The Bhagavata Purana records a short description of Mitravinda's marriage to Krishna. She chooses Krishna as her husband in a svayamvara ceremony, in which a bride chooses a groom from assembled suitors. However, her brothers do not like it and forbid the marriage. They join forces with the Kauravas and fight Krishna. Krishna defeats the princes and takes Mitravinda away, as the other suitors keep looking. Vallabhacharya's commentary on the Bhagavata Purana adds that Mitravinda and Krishna were deeply in love with each other, but her brothers and father were opposed to this and wanted Duryodhana for her husband. A svayamvara was arranged by her father for her to choose a husband. All the princes including Duryodhana were present for this competition. When Krishna learned of this, he also came to the venue of the svayamvara and Mitravinda appraised Krishna of her problem and requested him to abduct her. Complying with her wishes, Krishna abducted her from the venue of the svayamavara. He was challenged by her brothers, Duryodhana and other princes who wanted to marry Mitravinda. Krishna defeated all of them and took Mitravinda to Dvaraka where he formally married her.

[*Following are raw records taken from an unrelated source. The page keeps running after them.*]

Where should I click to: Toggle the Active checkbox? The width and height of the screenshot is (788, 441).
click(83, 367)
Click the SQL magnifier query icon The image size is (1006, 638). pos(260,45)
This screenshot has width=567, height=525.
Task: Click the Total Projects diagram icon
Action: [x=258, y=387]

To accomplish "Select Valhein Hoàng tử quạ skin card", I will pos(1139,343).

In another version, Krishna and his elder brother, Balarama, are described to be intentionally not invited for the svayamvara. Balarama was upset that they had been excluded from the marriage of their cousin Mitravinda. Balarama had also conveyed to Krishna that the svayamvara was a ruse as Vinda and Anuvinda wished to marry their sister to Duryodhana of the Kuru Empire. The marriage would forge an alliance between Kuru and Avanti and also garner the support of Vidarbha and Magadha Kingdoms, which make the Kauravas very powerful. Balarama told his younger brother to abduct Mitravinda as she loved Krishna. As Krishna was not sure of the love of Mitravinda, he took his younger sister Subhadra along with him to quietly ascertain the wish of Mirtravinda. After Subhadra confirmed Mitravinda's love for Krishna, Krishna and Balarama stormed the svayamvara venue and abducted Mitravinda, defeating the princes of Avanti, Duryodhana, and other suitors.

==Later life==
Krishna and his queens once visited Hastinapura to meet Kunti, her sons, the Pandavas and Pandavas' main Queen consort Draupadi. As directed by Kunti, Draupadi worships and honours Mitravinda and other queens with gifts. Mitravinda also narrates to Draupadi how she married Krishna.

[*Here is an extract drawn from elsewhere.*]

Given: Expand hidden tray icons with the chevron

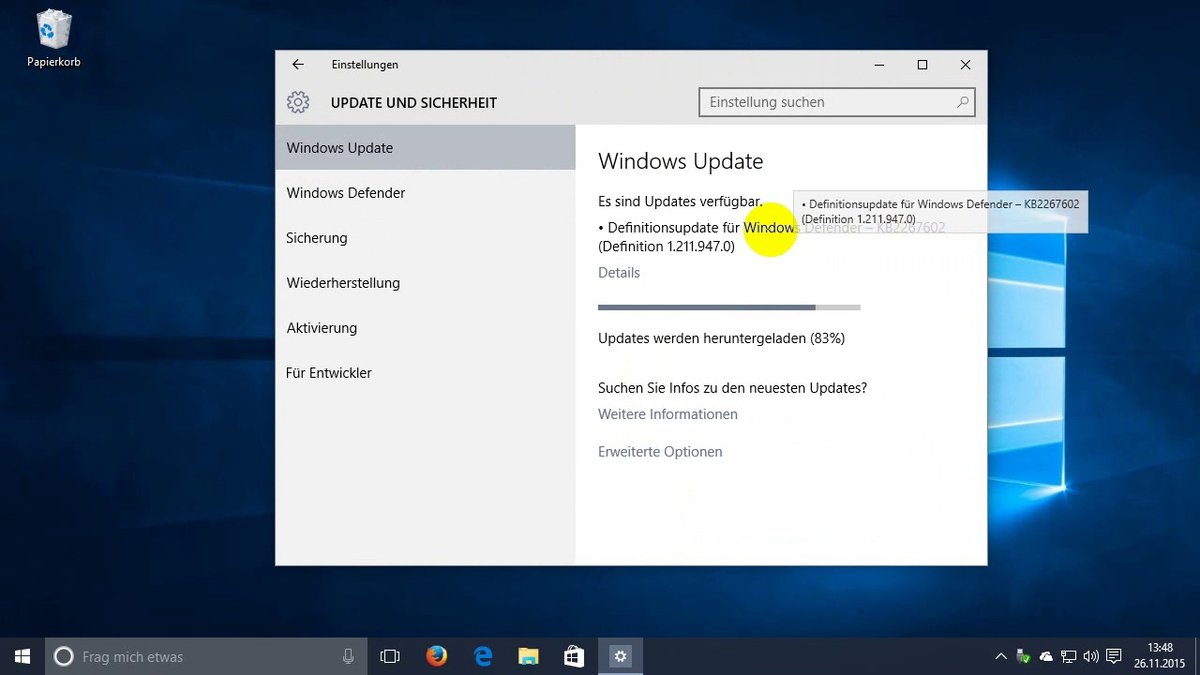Looking at the screenshot, I should pos(1000,656).
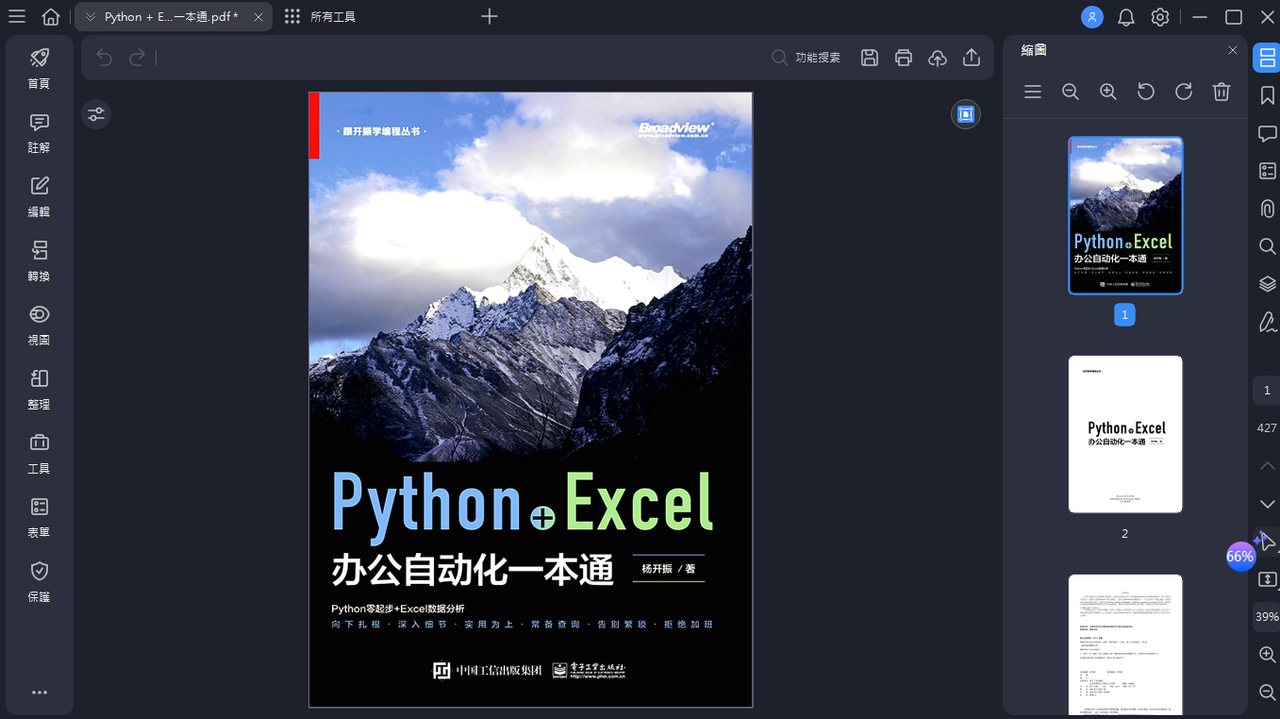Click the save document icon

[869, 58]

The Bhagavata Purana tells that Mitravinda had ten sons: Vrika, Harsha, Anila, Gridhra, Vardhana, Unnada, Mahamsa, Pavana, Vahni, and Kshudhi. The Vishnu Purana says that she has many sons headed by Sangramajit.

The Bhagavata Purana records the wailing of Krishna's queens and their subsequent leap in Krishna's funeral pyre immolating themselves. The Mausala Parva of the Hindu epic Mahabharata which describes the death of Krishna and end of his race declares that Mitravinda (Shaivya) killed herself by burning alive after being attacked by robbers while leaving Dvaraka after Krishna's funeral.